Talend Cloud Data Inventory architecture - Cloud

Talend Cloud Data Inventory User Guide

Version
Cloud
Language
English
Product
Talend Cloud
Module
Talend Data Inventory
Content
Administration and Monitoring > Managing connections
Data Governance
Data Quality and Preparation > Enriching data
Data Quality and Preparation > Identifying data
Data Quality and Preparation > Managing datasets
Last publication date
2024-02-28

This architecture diagram identifies the functional blocks of Talend Cloud Data Inventory.

Talend Cloud Data Inventory architecture.

This diagram is divided into two main parts: the local network and the cloud infrastructure.

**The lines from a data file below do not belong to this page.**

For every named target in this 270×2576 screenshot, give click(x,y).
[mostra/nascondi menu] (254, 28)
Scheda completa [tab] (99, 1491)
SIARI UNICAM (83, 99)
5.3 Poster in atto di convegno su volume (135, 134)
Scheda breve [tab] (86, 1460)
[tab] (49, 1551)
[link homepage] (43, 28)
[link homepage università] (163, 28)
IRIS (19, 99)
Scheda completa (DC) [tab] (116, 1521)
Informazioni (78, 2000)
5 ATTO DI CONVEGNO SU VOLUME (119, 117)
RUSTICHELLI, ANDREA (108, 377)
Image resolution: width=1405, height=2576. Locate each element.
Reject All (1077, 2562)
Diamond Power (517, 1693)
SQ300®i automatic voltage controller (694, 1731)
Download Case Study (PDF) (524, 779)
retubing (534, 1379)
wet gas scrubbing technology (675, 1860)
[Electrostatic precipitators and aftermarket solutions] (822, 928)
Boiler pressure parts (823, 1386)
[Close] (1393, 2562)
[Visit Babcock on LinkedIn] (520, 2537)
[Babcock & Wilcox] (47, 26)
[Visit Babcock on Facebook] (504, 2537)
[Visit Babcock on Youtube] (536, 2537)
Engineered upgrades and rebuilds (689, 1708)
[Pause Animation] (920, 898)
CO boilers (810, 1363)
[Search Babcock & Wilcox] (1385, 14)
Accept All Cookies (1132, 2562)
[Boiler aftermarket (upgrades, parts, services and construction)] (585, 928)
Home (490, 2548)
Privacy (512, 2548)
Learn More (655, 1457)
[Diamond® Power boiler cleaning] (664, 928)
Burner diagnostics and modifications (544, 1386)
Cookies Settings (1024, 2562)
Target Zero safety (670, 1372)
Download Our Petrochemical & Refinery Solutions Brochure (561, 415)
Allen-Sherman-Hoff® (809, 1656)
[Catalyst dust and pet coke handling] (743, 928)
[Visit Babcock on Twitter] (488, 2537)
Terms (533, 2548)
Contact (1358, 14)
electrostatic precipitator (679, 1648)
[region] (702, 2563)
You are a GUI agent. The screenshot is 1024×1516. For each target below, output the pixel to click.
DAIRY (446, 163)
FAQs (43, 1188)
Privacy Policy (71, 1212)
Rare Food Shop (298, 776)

Customer-controlled environment

The customer-controlled environment includes a web browser that is used to access and manage your data assets in Talend Cloud Data Inventory and a Remote Engine Gen2 to run objects from the other Talend Cloud applications, as well as creating connections, fetching data samples and enabling Data APIs. This environment can also include other third-party applications to potentially consume Data APIs created from datasets.

Talend Cloud environment

The cloud environment includes the cloud applications, that rely on the Dataset service for some of them, and the Cloud Engine for Design.

  • The Dataset service is what provides the unified dataset list within Talend Cloud.
  • Talend Cloud Data Inventory is the central place where you access and maintain your dataset collection. You will be able to quickly search your data, assess its quality, rate, document, or share it with other data consumers.
  • Talend Cloud Data Preparation and Talend Cloud Pipeline Designer are the two other applications that benefit from the common dataset inventory, and allow you to cleanse or transform your data.
  • In Talend Management Console, you can administrate roles, users, projects, and licenses. You can create new users for the cloud applications and assign them to custom groups. You can then define roles and assign them to your users.
  • The Cloud Engine for Design is used to run artifacts, tasks, preparations, and pipelines in the cloud, create connections and fetch data samples, as well as enabling Data APIs.